— start of Given text —

The LG UP8000 is an okay budget 4k TV. It replaces 2020's LG UN7300 and UN8500, and like its predecessors, it also uses an ADS panel, which performs much like an IPS panel. This means it has wide viewing angles so that you don't lose image accuracy when viewing from the side but a low contrast ratio that makes blacks appear gray in the dark. Unfortunately, it doesn't get very bright, so it might struggle to combat intense glare, and it's certainly not bright enough to deliver a satisfying HDR experience, not to mention that it doesn't support a wide color gamut. It has a good response time; however, its 120Hz backlight flicker causes some image duplication. Lastly, while it has incredibly low input lag, its refresh rate is limited to 60Hz, and it doesn't support VRR to reduce screen tearing.
The LG UP8000 is an okay TV overall. It's best suited for watching TV shows or use as a PC monitor because it has an IPS-like panel with wide viewing angles. It's decent for watching sports due to its good response time, but there's some motion duplication caused by its 120Hz backlight flicker. It has a low input lag so that gaming feels responsive; however, the refresh rate is only 60Hz, and it lacks VRR support to reduce screen tearing. Unfortunately, it's not the best for watching movies because it has a low contrast ratio and no local dimming. It can't display a wide color gamut and doesn't get bright enough for a true cinematic HDR experience.

— end of Given text —
— start of Material —

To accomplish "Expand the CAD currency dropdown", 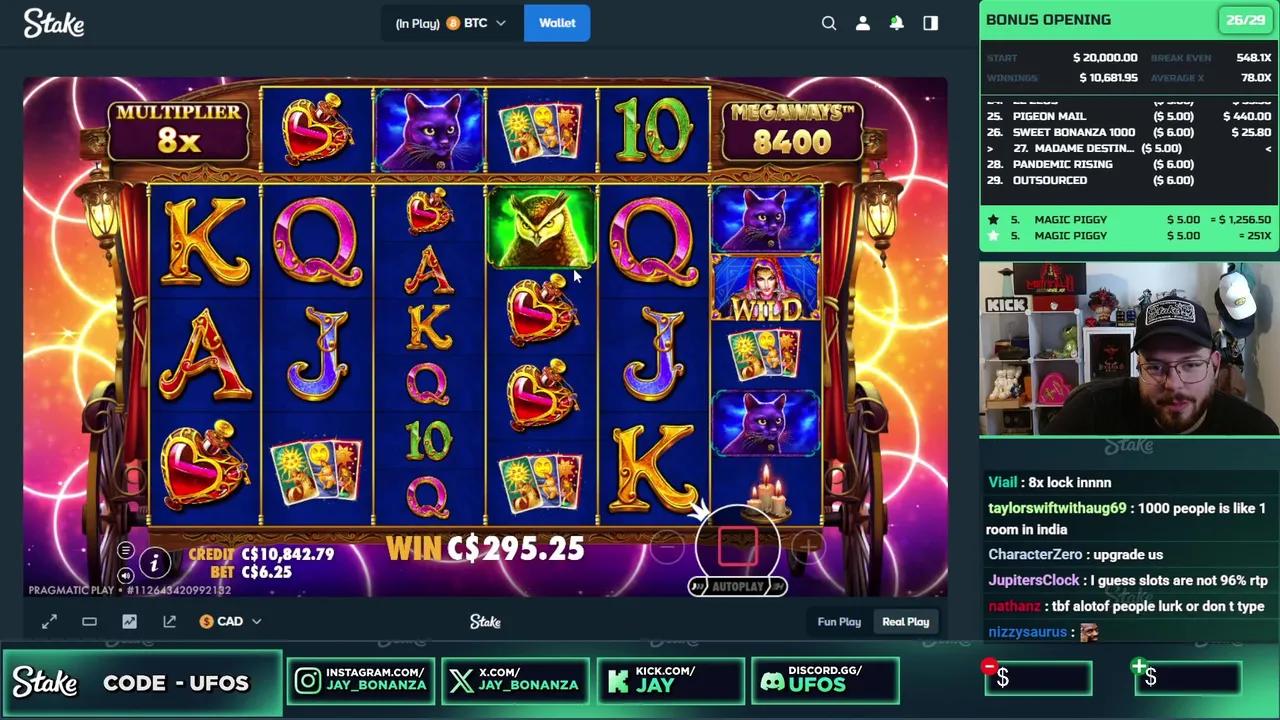I will coord(230,622).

— end of Material —

▸ **Stated exercise 1**: Which earlier LG models does the UP8000 replace, according to the TV review?
▸ **Stated exercise 2**: Reproduce the LG UP8000 review between "The LG UP8000 is an okay budget" and "VRR to reduce screen tearing.", inclusive.
▸ **Stated exercise 3**: Write the next part of the LG UP8000 review, picking up right after its final sentence.

▸ **Exercise output 1**: It replaces 2020's LG UN7300 and UN8500.

▸ **Exercise output 2**:
The LG UP8000 is an okay budget 4k TV. It replaces 2020's LG UN7300 and UN8500, and like its predecessors, it also uses an ADS panel, which performs much like an IPS panel. This means it has wide viewing angles so that you don't lose image accuracy when viewing from the side but a low contrast ratio that makes blacks appear gray in the dark. Unfortunately, it doesn't get very bright, so it might struggle to combat intense glare, and it's certainly not bright enough to deliver a satisfying HDR experience, not to mention that it doesn't support a wide color gamut. It has a good response time; however, its 120Hz backlight flicker causes some image duplication. Lastly, while it has incredibly low input lag, its refresh rate is limited to 60Hz, and it doesn't support VRR to reduce screen tearing.

▸ **Exercise output 3**:
The LG UP8000 is mediocre for watching movies. It isn't well-suited for dark rooms because it has a low contrast ratio and no local dimming, so blacks look gray. It also stutters a bit due to its relatively fast response time. It upscales low-resolution content well, though, and it can remove judder from all sources.
The LG UP8000 is good for watching TV shows. It has wide viewing angles, so the image remains accurate when viewing from the side, which is great if you like walking around while watching TV. It handles reflections well, but it doesn't get very bright, so it's best suited to a moderately lit room. It upscales lower resolution content well without any artifacts, and its webOS smart interface is user-friendly, with tons of apps available.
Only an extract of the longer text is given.